Easter Greetings to all readers
Easter 1939 - a rich little Easter cake; the chapel floor is finished at long last; Mary Magdalene an apostle to the apostles... All in all, it's a busy time for Adela Curtis
A warm welcome to the latest post from In Search of Adela Curtis, A Modern Mystic. The weather has been appalling here over the last few days but yesterday (Easter Eve) there was beautiful sunshine and I took some photos in our grounds to include in this post.
Later today, Easter Day, I will be joining many of my lay and clergy colleagues in the Bride Valley and Chesil Benefice, at our first joint service since the new benefice was created last autumn. We are now a grouping of 10 churches: back in 1939, Burton Bradstock (the nearest village to Othona) was a single parish with its own full-time Rector, the Revd Arthur Dittmer, who had arrived in 1936 and would actually stay until 1964. In her diary for 1939, Adela Curtis records that Mr Dittmer would come up to Community House once a week, generally on a Wednesday, to preside at Holy Communion for the Sisters and any of their visitors who wished to attend. It was on Easter Monday at noon that he came to take the service over the Easter weekend that year. Unfortunately by then Adela was not well enough to attend and she needed to stay in bed all that day.
At least the chapel was now fully finished and in use. Earlier in the year, all teaching and services were still taking place in the Common Room (known today as the Sitting Room), as the chapel floor was causing grief, with umpteen letters and phone calls to the architect and the builders, until finally the work that was needed to make it good was done towards the end of February. This Easter, 9 April 1939, would therefore make good use of the chapel and almost certainly the same would have applied for Easter 1940, just before the house was requisitioned by the army and men from the 9th Durham Light Infantry were billeted in it.
‘It is finished’
For Adela, Easter 1939 was a busy time of teaching: she had been giving lectures on Maundy Thursday, Good Friday, Easter Eve and Easter Day. These were later published as Part 12 of a series called Studies in the Collect, Epistle & Gospel for each Sunday in the Year, with Christmas, Good Friday, Easter Eve and Ascension. The full series ran to 14 booklets. For most of the Sundays in the year she would focus on the Collect (the special prayer for the Sunday), the Epistle (a reading from one of the letters in the New Testament) and the Gospel passage, all of which were set out in the Church of England Book of Common Prayer. For Easter, however, not only were there the extra holy days but also she chose to cover more biblical material than the prayer book offered.
For Good Friday, for example, her teaching included reflections on the ‘Seven Words’, or sayings, said by Jesus when he was on the cross. The thoughts she shares on the sixth of these, ‘It is finished’, reveal some of her key spiritual concerns and inner experience. I’ve chosen a couple of short extracts and after each, in the bullet points, I have attempted to highlight the main points of interest as I understand them:
Redemption is a finished work! … all who profess to believe in Eternal Life as the Gift of God in Christ Jesus, - a gift to be possessed here and now, since in Eternity there are no temporal divisions of past and future - must … renounce the carnal illusions of Time, Space, Becoming, and receive the transformation and renewal of the mind, enabling them to rise into the Spiritual Dimension of Freedom from the earth limitations. [p13] [Italicisation and Capitalisation are her own.]
Eternal Life as a gift to be possessed here and now. Although Adela had distanced herself from some of the New Thought (NT) teaching, which she had embraced in earlier years, yet she kept hold of the NT understanding that Eternal Life was something that could be experienced now. As there is no ‘time’ in God, no past or future, so she would argue that it makes no sense to ‘wait’ for some later time after death to experience eternal life.

────────────────────

▶ [Given exercise]:
In the post about Adela Curtis at Easter 1939, which days does it say she gave lectures on that Easter? List them all.

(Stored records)

────────────────────

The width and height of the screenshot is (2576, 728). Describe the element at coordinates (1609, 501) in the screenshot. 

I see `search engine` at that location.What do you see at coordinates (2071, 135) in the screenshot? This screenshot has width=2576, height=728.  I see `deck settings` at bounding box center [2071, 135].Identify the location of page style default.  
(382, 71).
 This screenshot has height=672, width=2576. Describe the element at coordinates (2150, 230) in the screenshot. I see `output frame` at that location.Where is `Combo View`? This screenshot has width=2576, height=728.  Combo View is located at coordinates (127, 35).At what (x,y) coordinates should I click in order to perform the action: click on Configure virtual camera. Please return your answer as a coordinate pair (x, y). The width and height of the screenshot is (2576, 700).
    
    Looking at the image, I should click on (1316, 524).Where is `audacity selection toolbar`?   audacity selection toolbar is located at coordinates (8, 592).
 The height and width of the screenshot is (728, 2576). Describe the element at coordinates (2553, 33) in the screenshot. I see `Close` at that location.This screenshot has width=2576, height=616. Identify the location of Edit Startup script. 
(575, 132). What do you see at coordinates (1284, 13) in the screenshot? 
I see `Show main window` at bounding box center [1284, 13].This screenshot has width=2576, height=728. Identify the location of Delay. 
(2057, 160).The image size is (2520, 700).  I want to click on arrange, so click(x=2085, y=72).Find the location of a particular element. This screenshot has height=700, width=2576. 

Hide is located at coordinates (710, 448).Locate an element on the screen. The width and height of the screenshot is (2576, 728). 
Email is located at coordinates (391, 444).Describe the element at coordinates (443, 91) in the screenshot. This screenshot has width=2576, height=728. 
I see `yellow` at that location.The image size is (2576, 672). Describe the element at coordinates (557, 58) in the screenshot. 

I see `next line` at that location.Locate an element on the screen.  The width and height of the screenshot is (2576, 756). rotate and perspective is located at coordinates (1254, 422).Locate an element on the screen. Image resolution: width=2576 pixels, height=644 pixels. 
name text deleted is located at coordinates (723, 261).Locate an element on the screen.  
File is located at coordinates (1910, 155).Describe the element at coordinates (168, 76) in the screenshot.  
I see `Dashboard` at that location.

────────────────────

▶ [Solution]:
Maundy Thursday, Good Friday, Easter Eve, Easter Day